Waar de lezer van De nachtstemmer wel genoeg van kan krijgen, is het onophoudelijke corrigeren van de weduwe van haar Nederlands door Gabe in de tweede helft van de roman. Maar die ergernis wordt ruimschoots gecompenseerd door de steeds terugkerende herinneringen van Gabe aan Drieke, een reusachtige witte geit die in zijn kinderjaren verliefd op hem was en die telkens wegliep van de boerderij waar de geit woonde om bij hem te zijn. Toen Gabe als kind eens onaangekondigd de geit opzocht, zag hij hoe boer Ai Stront de geit bereed op een manier die Wim Kan ooit beschreef als ‘dat ene hondje heeft zand in z’n oogjes gekregen en dat andere duwt hem nou naar huis.’

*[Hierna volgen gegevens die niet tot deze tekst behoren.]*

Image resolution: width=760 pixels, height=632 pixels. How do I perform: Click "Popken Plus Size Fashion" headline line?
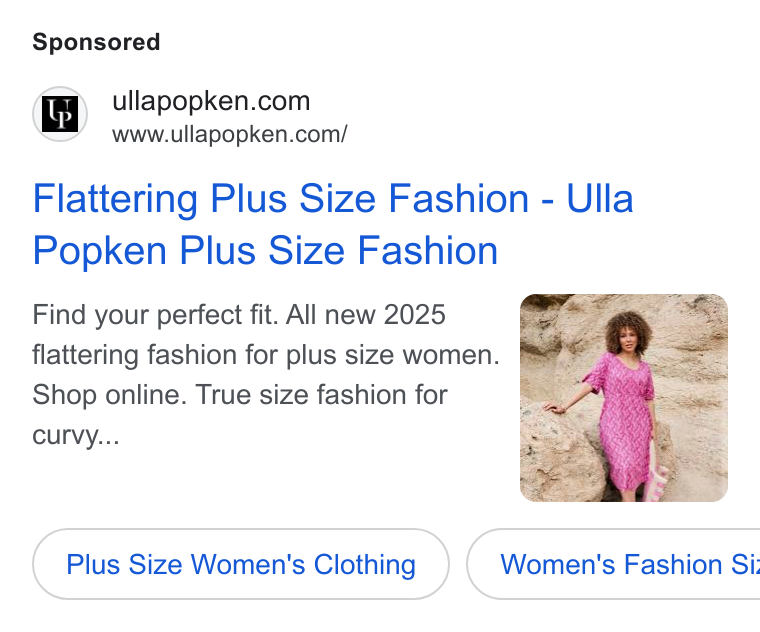coord(265,251)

Deze herinnering is een van de vele zijsporen in de roman die breeduit worden uitgeschreven. Maar uiteindelijk draait het verhaal om de relatie tussen Gabe Pottjewijd en Gracinha die in het kleine plaatsje niet onopgemerkt blijft en de woede oproept bij een anonieme bewonderaar van de weduwe. Gabe ontvangt een dreigbrief en wordt achtervolgd en zelfs aangevallen. Hij maakt zich ernstig ongerust en wie zou dat niet zijn in zijn geval? De afloop van dit alles kan hier niet verraden worden. Maar het is een zeer ’t Hartiaans slot van dit fraaie en met kennelijk plezier geschreven ouwehoerverhaal.

 

(Deze recensie verscheen op de site van Literair Nederland, 24 februari 2020)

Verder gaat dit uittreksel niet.